I got the recipe from MatPrat.No and here is the English version of how I made it:
You need an approx. 1.5 kg slab of pork belly
No bones and preferably not scored, but it doesn't matter too much
You might need to go to a butcher to get a big enough piece
Cover it completely with water and let it simmer for about 2 1/2 hours
In the meantime, mix in a bowl and set aside:
1 1/4 table spoon salt
1 tea spoon ground pepper
1 tea spoon ground clove
1 tea spoon ground all spice
1 tea spoon ginger
3 tea spoons gelatine powder - equivalent of one sachet of gelatine powder from Dr Oetker
(the recipe called for 5, but I put in three and it is ample!)
Take the meat out of the water and let it cool so it can be handled
Take the skin off in as whole pieces as possible
Bring out a bread mould and generously line it with cling film letting the ends hang over the sides so you have enough to cover the meat at the end
Take the skin and put a layer with the outer side down in the bread mould
Sprinkle some of the spice mix on the skin
Cut up the meat - it says to do it in nice slices, but mine crumbled no matter how I cut it and it doesn't seem to matter too much
Put a layer of meat on the spices
Alternative putting the spice mix and the layers of meat
Build it as high as possible in the mould
End with a final layer of the skin, this time the outer side out
Cover it with the clingfilm
Put it in a press (of 2-3 kg) or use a heavy frying pan/books/etc and leave it in the fridge till the next day.
It is now ready!
I decided to divide mine in two and freeze them, but you can also put it in brine to keep it in the fridge.
Bring on the mustard!

Monday, 15 December 2014

Deep Blue Gig

What a weekend!
Starting with a great birthday party on Saturday for another dear friend being introduced to to the "50+ club" and ending last night out on the town supporting a friend's gig! Well done, T!
December is such a busy month with all sorts of lovely, fun activities!
And I even managed to bake Berlinerkranser, Biscotti and Red Onion Marmelade...!
Tonight I am planning to make "ribbesylte" - after a new recipe.
I will let you know if it is better than my old recipe
(which happens to be one of my most viewed blog posts!)
But first off to the last yoga session of the term!

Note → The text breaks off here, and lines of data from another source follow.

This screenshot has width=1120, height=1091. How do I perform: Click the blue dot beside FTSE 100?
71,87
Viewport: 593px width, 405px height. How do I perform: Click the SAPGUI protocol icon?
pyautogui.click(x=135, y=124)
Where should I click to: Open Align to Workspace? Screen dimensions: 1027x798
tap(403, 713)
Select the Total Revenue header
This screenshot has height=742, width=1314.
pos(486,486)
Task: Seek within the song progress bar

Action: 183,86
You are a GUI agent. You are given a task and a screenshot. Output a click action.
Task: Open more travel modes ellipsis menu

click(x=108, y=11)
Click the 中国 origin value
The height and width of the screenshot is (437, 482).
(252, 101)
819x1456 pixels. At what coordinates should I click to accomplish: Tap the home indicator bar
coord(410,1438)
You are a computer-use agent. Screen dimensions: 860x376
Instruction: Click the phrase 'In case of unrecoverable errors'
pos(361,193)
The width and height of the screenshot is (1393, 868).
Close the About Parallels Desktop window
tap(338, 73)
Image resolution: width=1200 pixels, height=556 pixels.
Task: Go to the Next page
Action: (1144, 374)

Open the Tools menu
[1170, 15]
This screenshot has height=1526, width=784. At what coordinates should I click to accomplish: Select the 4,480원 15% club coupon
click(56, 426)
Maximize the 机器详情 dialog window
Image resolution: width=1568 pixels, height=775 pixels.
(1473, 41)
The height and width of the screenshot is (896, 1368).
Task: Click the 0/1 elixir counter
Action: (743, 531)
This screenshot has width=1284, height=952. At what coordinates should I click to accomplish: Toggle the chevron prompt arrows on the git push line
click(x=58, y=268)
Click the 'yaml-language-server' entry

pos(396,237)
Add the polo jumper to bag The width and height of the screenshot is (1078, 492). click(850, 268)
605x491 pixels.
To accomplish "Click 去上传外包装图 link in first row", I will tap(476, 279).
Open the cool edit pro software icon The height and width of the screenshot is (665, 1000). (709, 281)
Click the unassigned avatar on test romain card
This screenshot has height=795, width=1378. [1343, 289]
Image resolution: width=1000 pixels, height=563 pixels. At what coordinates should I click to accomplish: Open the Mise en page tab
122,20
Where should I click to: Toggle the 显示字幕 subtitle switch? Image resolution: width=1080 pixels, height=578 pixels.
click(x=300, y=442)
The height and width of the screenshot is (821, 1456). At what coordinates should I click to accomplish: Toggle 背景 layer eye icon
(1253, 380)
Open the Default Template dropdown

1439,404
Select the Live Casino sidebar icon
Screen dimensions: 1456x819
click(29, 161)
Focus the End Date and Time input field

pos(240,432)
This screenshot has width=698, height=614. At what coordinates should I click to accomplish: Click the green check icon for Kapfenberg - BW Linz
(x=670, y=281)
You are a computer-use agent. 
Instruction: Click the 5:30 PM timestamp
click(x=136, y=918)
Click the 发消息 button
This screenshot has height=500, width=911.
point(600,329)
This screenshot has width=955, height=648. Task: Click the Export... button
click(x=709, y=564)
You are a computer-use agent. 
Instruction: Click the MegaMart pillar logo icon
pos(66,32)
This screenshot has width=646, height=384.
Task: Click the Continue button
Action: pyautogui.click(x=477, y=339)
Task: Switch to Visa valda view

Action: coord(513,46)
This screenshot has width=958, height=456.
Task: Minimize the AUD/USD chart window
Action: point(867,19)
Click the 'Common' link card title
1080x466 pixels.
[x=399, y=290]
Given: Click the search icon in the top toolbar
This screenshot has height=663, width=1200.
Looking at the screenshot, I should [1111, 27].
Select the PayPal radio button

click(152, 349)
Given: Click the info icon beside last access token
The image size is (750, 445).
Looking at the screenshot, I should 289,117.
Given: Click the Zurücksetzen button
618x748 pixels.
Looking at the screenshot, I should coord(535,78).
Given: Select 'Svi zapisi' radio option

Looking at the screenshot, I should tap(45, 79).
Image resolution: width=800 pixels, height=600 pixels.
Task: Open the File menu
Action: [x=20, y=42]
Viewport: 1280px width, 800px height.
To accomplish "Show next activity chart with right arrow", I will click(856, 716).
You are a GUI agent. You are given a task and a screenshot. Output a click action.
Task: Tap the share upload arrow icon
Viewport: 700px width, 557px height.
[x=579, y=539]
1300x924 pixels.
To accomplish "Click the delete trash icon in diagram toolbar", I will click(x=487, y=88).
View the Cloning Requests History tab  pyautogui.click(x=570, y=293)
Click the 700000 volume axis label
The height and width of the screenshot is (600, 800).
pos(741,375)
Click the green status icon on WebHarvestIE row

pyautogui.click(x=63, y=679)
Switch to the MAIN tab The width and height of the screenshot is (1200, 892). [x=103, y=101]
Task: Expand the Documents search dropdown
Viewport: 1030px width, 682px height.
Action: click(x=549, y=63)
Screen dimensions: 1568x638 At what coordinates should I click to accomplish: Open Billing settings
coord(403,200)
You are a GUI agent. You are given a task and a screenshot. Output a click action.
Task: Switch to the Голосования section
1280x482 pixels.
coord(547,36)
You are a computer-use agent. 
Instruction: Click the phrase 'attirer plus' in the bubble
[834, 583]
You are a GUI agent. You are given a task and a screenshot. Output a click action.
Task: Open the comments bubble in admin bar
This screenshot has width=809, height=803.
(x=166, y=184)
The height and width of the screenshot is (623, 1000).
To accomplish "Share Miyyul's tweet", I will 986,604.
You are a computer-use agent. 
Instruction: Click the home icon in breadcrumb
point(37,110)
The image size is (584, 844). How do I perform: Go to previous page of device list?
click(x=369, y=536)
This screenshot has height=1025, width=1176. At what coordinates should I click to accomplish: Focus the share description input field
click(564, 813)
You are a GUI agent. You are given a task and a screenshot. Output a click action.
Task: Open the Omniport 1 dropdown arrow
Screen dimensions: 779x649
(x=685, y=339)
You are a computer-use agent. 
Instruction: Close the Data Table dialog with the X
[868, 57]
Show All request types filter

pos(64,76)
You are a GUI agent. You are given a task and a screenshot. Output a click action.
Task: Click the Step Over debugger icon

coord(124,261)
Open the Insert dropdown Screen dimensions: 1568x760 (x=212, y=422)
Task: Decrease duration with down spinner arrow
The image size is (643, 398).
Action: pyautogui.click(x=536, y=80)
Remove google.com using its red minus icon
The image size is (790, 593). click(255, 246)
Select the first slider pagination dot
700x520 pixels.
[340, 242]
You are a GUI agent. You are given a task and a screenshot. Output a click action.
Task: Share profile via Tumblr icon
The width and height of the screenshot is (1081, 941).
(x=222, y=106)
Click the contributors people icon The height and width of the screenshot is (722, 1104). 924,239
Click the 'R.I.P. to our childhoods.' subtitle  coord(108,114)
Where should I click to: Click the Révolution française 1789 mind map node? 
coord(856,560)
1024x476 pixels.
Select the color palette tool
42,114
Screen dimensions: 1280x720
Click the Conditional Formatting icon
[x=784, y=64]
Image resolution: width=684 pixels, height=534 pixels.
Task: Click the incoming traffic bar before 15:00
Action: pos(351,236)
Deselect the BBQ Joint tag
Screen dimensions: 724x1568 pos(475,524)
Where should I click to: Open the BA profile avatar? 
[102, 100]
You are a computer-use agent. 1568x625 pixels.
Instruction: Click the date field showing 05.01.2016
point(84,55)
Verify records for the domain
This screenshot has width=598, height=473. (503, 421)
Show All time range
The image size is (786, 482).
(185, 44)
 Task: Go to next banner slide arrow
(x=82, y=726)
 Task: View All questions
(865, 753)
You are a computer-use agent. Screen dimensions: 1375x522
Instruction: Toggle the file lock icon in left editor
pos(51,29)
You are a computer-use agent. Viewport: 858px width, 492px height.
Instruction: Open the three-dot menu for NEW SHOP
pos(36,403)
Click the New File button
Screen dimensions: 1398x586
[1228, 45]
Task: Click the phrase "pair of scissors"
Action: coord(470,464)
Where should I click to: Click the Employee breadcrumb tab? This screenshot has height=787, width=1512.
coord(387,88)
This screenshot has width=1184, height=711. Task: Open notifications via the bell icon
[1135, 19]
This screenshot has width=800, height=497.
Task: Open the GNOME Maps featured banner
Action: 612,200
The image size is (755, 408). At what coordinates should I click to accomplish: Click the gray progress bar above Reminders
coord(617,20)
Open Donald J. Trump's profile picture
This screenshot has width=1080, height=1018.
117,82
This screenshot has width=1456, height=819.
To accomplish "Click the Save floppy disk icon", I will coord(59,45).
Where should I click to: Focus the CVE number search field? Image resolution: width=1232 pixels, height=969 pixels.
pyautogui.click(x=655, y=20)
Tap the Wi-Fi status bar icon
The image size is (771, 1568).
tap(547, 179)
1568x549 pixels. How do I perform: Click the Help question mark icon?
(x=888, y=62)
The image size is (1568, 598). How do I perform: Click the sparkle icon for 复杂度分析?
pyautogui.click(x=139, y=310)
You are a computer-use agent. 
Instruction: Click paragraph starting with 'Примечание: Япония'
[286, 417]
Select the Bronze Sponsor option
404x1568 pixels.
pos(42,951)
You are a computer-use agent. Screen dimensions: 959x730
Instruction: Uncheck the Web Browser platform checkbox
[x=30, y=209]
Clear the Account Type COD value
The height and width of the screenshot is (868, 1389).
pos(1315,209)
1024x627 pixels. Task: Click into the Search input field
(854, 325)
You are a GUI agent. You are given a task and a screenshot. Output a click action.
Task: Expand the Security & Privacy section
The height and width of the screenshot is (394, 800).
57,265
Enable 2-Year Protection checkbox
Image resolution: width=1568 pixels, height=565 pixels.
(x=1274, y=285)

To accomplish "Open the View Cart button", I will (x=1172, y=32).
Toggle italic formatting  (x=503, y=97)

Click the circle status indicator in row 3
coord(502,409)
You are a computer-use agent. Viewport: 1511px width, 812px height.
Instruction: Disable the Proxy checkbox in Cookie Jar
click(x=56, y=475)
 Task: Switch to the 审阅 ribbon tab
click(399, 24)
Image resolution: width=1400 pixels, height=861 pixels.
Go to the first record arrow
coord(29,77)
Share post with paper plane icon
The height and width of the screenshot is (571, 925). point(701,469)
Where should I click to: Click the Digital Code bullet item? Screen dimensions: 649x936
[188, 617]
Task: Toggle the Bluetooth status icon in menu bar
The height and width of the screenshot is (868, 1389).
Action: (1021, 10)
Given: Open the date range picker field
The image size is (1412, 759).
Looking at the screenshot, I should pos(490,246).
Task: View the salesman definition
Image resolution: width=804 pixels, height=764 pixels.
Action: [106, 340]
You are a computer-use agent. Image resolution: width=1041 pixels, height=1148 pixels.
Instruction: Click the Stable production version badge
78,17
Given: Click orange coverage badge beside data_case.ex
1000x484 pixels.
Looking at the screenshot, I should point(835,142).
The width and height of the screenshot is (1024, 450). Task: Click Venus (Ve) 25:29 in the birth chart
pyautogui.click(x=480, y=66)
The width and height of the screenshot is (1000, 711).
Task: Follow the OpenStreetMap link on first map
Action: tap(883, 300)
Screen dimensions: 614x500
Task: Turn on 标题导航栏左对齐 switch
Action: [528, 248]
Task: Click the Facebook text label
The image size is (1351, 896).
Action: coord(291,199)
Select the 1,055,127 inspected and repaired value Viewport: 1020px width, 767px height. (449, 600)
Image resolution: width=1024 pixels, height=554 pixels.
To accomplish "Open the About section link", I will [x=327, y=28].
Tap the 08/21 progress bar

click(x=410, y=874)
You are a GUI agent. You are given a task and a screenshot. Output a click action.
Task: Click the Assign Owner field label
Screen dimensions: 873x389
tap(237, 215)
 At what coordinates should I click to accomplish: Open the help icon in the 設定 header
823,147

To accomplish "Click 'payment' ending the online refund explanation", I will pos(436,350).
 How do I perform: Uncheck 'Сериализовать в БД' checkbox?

Thursday, 11 December 2014

Even in December...

I had to make a quick trip up north to Durham on the weekend and was surprised to see that the amazing rose bushes outside our house are still blooming...
Even in December...
With the low light and the particular glow the sun has this time of year it made me think of the song "In the bleak midwinter". Here is a version sung by the Choir of Kings in Cambridge.
It is rapidly getting colder all over the country - even if there is no sign of snow neither in Durham nor in Cambridge... The cold here is a different 'kind' than I am used to from Scandinavia. It is a 'humid' cold which clings to your skin and you feel much chillier here than at even lower temperatures in a 'dry' cold.
On the plus side, I don't struggle with excessively dry, itchy skin here as I often encounter in a 'drier' cold.
It is important to see the bright side of things..!

Hope you are enjoying the advent season - the anticipation and preparations are almost the best part of Christmas, in my view!

Tuesday, 9 December 2014

Going to the Theatre: Oklahoma!

illustration borrowed from the web

Last week I went with three friends to see Rodgers and Hammerstein's musical "Oklahoma" at the local arts theatre and it was a great night out including a quick bite to eat before!
What a treat!
Even if you are not familiar with the musical (it was also made into a film), you surely are familiar with many of the songs - particularly "Oh, what a beautiful morning" - EVERYBODY must know it... See - I am sure you are singing it in your head as you are reading this...? It was hard not to sing along! (Ok, I 'hummed' a bit..)
"Oklahoma" was the first musical written by Richard Rodgers and Oscar Hammerstein. It is based on a play from 1931 and set in a town called Claremore. It tells the story of cowboy Curly McLain and his romance with farm girl Laurey Williams. A typical boy-meets-girl-story in other words, but very well sung and played.
We all agreed we should do things like this more often! We are spoiled with accessible and affordable local events like this.
That should be classed as a "New Year's Resolution"!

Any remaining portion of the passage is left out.